Return each line of the listing that contains the string "three".

** SUPPLIED INFORMATION follows **

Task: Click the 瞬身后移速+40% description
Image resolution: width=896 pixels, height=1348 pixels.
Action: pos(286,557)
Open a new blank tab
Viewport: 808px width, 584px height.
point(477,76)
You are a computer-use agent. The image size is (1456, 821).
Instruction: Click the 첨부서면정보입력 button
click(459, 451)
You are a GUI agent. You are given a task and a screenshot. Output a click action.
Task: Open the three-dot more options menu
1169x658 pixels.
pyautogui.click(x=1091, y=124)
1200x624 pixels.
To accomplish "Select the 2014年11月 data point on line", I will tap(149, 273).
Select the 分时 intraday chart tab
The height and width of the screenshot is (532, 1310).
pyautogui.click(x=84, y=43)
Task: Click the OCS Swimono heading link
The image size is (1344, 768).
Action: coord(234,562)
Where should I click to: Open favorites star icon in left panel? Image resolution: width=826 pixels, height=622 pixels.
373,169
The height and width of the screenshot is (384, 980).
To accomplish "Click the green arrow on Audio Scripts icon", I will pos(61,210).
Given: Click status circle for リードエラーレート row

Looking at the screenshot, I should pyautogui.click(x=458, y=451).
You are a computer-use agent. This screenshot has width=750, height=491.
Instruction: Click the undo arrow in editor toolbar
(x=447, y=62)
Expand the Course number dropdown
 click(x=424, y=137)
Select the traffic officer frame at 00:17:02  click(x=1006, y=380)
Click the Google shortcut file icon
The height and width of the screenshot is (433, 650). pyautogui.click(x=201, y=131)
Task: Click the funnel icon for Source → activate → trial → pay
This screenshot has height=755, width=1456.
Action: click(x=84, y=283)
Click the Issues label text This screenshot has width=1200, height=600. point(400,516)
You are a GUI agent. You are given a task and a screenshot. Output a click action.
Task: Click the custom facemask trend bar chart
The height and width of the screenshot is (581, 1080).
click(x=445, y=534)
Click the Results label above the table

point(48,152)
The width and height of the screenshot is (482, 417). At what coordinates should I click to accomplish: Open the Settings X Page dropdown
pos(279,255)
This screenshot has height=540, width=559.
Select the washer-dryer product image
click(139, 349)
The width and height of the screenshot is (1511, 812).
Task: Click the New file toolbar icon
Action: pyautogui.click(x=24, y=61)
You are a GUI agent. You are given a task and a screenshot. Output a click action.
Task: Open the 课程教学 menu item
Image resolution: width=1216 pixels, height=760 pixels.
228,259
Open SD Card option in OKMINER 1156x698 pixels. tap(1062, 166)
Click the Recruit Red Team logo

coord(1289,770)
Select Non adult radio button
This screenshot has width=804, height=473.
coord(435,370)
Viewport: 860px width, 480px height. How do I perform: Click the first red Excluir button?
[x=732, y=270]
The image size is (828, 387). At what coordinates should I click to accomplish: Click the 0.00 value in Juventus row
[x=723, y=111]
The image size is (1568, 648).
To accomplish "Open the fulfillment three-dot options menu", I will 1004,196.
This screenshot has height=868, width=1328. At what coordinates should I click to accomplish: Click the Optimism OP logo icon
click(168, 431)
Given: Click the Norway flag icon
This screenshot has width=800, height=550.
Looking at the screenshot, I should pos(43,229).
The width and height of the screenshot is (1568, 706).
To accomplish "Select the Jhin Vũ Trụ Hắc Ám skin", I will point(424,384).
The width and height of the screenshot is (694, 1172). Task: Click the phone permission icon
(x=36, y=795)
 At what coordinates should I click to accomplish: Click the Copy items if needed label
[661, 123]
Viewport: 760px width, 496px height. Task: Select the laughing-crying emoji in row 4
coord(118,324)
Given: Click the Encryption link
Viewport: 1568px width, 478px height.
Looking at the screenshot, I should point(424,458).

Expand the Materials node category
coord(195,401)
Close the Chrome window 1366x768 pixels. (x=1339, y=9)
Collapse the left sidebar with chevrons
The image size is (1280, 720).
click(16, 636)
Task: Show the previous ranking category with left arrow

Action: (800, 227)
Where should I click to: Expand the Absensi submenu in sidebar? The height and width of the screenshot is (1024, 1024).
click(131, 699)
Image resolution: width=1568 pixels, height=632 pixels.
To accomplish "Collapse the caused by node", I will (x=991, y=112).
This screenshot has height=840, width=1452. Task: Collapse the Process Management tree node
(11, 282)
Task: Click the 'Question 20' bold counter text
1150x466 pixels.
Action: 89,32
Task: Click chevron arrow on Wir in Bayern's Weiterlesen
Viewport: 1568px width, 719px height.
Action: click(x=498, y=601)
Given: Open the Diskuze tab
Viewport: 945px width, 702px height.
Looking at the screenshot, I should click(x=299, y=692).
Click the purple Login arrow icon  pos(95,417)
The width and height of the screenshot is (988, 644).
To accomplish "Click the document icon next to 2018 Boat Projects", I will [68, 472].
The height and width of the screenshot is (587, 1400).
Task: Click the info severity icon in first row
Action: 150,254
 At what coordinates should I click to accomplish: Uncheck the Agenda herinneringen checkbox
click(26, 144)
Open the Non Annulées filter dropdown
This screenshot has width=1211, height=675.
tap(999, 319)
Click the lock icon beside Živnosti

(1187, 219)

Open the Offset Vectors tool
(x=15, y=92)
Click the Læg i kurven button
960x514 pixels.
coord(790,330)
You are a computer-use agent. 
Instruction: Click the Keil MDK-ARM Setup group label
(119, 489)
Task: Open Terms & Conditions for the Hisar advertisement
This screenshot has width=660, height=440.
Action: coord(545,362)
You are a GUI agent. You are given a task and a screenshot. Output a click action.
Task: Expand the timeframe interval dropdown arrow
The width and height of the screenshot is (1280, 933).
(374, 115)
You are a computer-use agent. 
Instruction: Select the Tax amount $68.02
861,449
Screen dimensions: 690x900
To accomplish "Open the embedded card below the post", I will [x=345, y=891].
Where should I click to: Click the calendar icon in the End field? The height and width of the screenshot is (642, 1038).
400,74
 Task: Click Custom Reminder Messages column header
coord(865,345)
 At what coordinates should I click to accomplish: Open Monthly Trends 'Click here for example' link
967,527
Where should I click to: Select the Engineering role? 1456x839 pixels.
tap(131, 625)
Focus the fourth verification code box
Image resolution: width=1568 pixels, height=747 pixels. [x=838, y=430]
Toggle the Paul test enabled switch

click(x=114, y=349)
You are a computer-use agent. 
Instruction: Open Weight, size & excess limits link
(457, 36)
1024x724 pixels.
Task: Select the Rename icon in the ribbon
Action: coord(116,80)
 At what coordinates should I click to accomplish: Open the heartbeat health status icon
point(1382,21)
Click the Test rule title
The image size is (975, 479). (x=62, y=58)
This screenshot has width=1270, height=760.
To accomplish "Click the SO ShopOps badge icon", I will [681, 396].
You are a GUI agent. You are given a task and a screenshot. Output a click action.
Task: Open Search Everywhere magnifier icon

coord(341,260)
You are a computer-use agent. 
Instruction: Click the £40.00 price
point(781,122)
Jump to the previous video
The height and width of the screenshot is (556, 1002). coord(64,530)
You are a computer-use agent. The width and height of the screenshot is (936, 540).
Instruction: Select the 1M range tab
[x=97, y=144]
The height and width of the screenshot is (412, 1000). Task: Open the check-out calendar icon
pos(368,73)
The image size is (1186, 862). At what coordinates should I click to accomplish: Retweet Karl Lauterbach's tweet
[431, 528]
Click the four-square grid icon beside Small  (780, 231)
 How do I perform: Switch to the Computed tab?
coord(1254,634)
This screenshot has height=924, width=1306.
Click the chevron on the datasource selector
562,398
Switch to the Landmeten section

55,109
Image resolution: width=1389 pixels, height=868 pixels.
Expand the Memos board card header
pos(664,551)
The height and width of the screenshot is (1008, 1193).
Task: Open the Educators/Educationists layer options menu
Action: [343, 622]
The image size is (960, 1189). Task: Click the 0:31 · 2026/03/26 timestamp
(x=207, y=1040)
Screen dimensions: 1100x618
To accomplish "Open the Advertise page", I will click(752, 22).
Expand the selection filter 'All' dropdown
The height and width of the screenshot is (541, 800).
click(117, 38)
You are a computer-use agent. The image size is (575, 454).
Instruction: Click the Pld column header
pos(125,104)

** End of SUPPLIED INFORMATION **

WRITTEN RESPONSE
Task: Open the three-dot more options menu
To accomplish "Open the fulfillment three-dot options menu", I will 1004,196.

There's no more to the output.